基于维度分解的灵活性聚合实现互联系统非迭代协调

The bulk power grid is divided into regional grids interconnected with multiple tie-lines for efficient operation. Since interconnected power grids are operated by different control centers, coordinating dispatch across multiple regional grids is challenging. A viable solution is to compute a flexibility aggregation model for each regional power grid; then optimize the tie-line schedule using the aggregated models to implement non-iterative coordination. However, challenges such as intricate interdependencies and the curse of dimensionality persist in computing the aggregated models in high-dimensional space.
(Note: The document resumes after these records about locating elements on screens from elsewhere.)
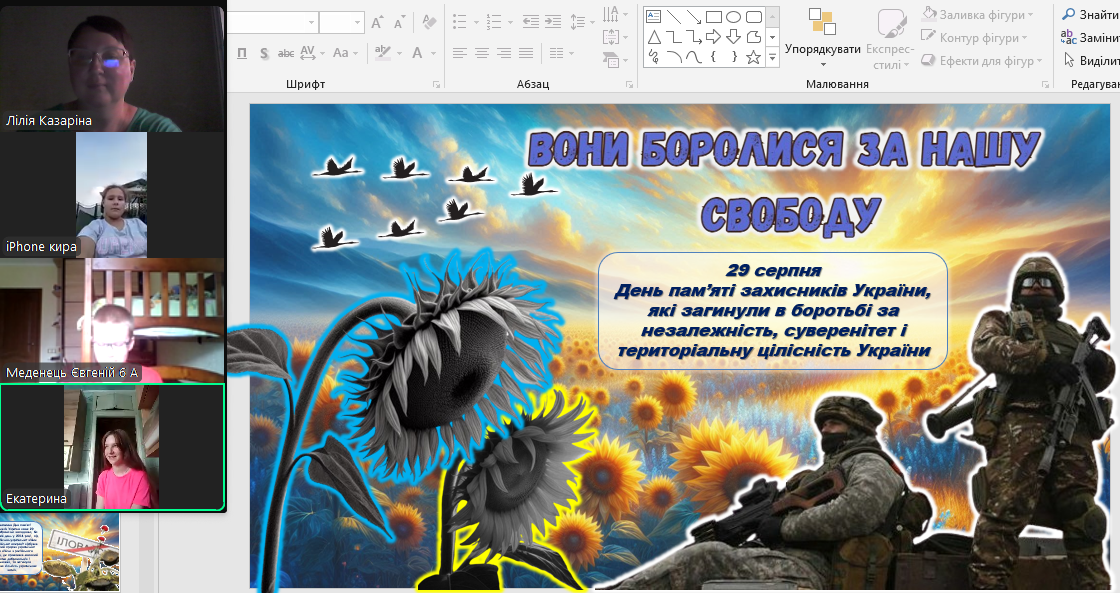Select the star shape in shapes gallery
The width and height of the screenshot is (1120, 593).
click(753, 57)
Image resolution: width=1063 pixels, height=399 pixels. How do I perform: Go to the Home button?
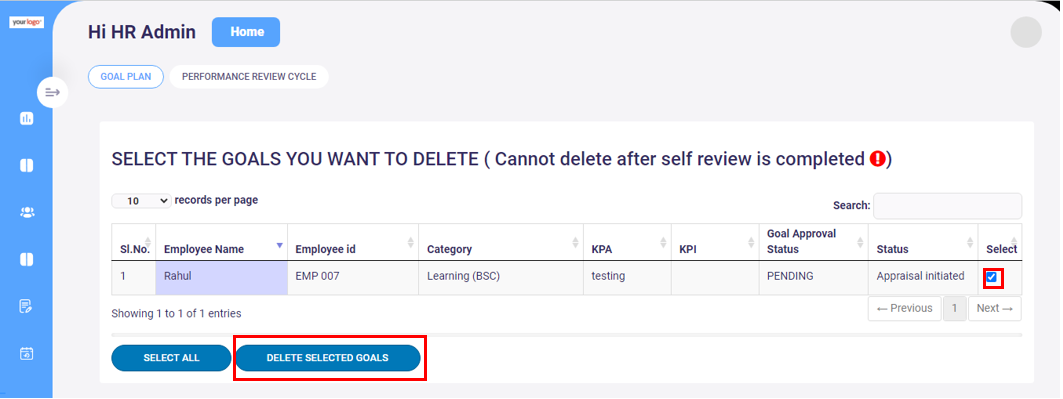pos(246,32)
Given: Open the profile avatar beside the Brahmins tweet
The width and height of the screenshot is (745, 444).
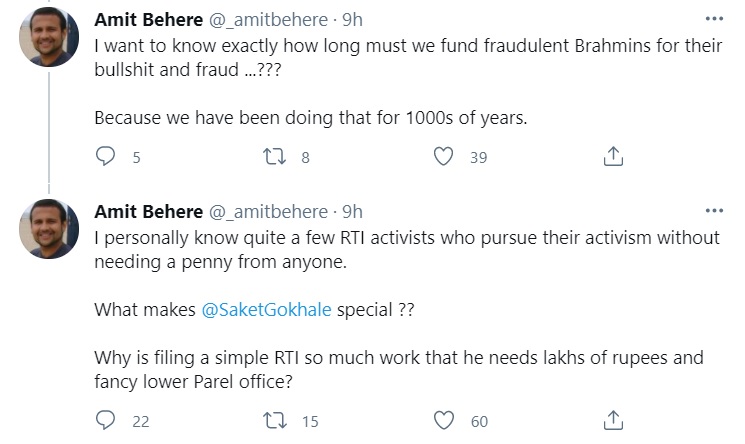Looking at the screenshot, I should (x=49, y=38).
Existing methods like Fourier-Motzkin elimination, vertex search, and multi-parameter programming are limited by dimensionality and conservatism, hindering their practical application. This paper presents a novel dimension-decomposition-based flexibility aggregation algorithm for calculating the aggregated models of multiple regional power grids, enabling non-iterative coordination in large-scale interconnected systems. Compared to existing methods, the proposed approach yields a significantly lower computational complexity and a less conservative flexibility region. The derived flexibility aggregation model for each regional power grid has a well-defined physical counterpart, which facilitates intuitive analysis of multi-port regional power grids and provides valuable insights into their internal resource endowments. Numerical tests validate the feasibility of the aggregated model and demonstrate its precision in coordinating interconnected power grids.